→ Passage shown:
Moves UPDATE_HASH into deflate.h and changes the scope of
read_buf from local to ZLIB_INTERNAL for sharing between
the two implementations.
Updates the configure script to check for SSE2 intrinsics and enables
this optimization by default on x86. The runtime check for SSE2 support
only occurs on 32-bit, as x86_64 requires SSE2. Adds an explicit
rule in Makefile.in to build fill_window_sse.c with the -msse2 compiler
flag, which is required for SSE2 intrinsics.
Jim Kukunas [Mon, 1 Jul 2013 18:18:26 +0000 (11:18 -0700)]
Tune longest_match implementation
Separates the byte-by-byte and short-by-short longest_match
implementations into two separately tweakable versions and
splits all of the longest match functions into a separate file.
Split the end-chain and early-chain scans and provide likely/unlikely
hints to improve branh prediction.
Add an early termination condition for levels 5 and under to stop
iterating the hash chain when the match length for the current
entry is less than the current best match.
Also adjust variable types and scopes to provide better optimization
hints to the compiler.
Jim Kukunas [Wed, 17 Jul 2013 17:34:56 +0000 (10:34 -0700)]
Add preprocessor define to tune Adler32 loop unrolling.
Excessive loop unrolling is detrimental to performance. This patch
adds a preprocessor define, ADLER32_UNROLL_LESS, to reduce unrolling
factor from 16 to 8.

→ Data excerpt:
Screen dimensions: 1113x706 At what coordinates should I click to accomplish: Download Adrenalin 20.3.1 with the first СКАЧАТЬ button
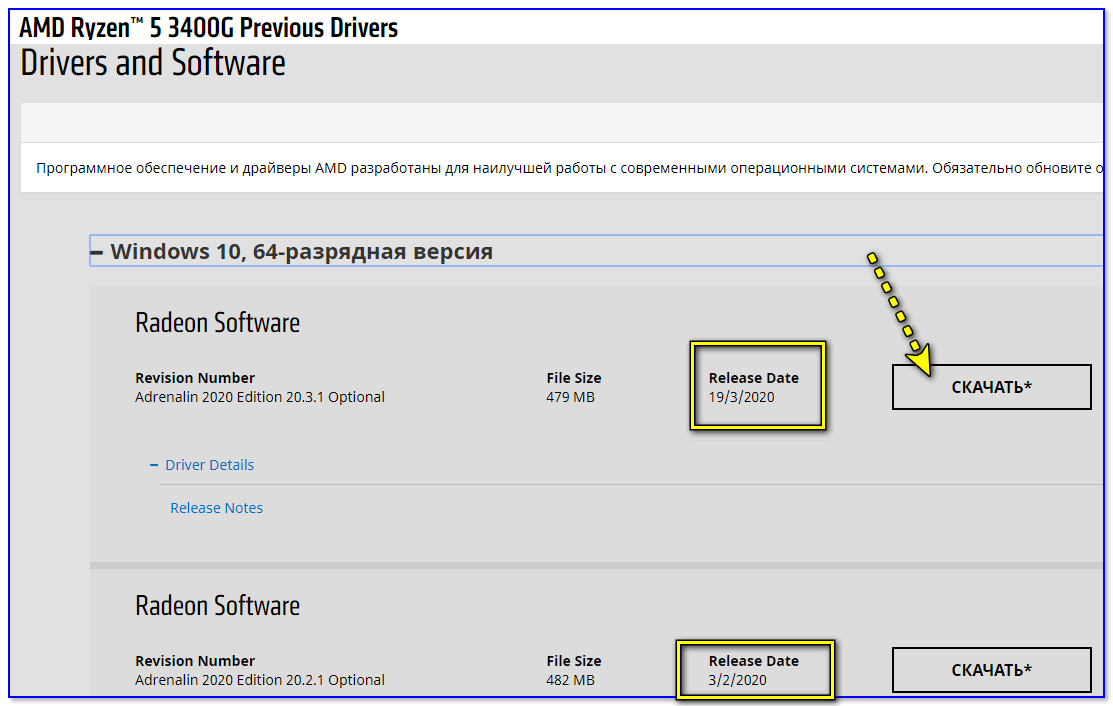[991, 387]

→ Required tasks:
- A) Transcribe the changelog from "Add an early" up to and including "from 16 to 8.".
- B) Answer these from the changelog:
(i) What compiler flag does the Makefile.in rule use to build fill_window_sse.c?
(ii) For which compression levels is the early termination condition added?
(iii) ADLER32_UNROLL_LESS reduces the unrolling factor from 16 to what number?
The material has no connection to the changelog.

→ Full solutions:
- A)
Add an early termination condition for levels 5 and under to stop
iterating the hash chain when the match length for the current
entry is less than the current best match.
Also adjust variable types and scopes to provide better optimization
hints to the compiler.
Jim Kukunas [Wed, 17 Jul 2013 17:34:56 +0000 (10:34 -0700)]
Add preprocessor define to tune Adler32 loop unrolling.
Excessive loop unrolling is detrimental to performance. This patch
adds a preprocessor define, ADLER32_UNROLL_LESS, to reduce unrolling
factor from 16 to 8.

- B)
(i) -msse2
(ii) Levels 5 and under
(iii) 8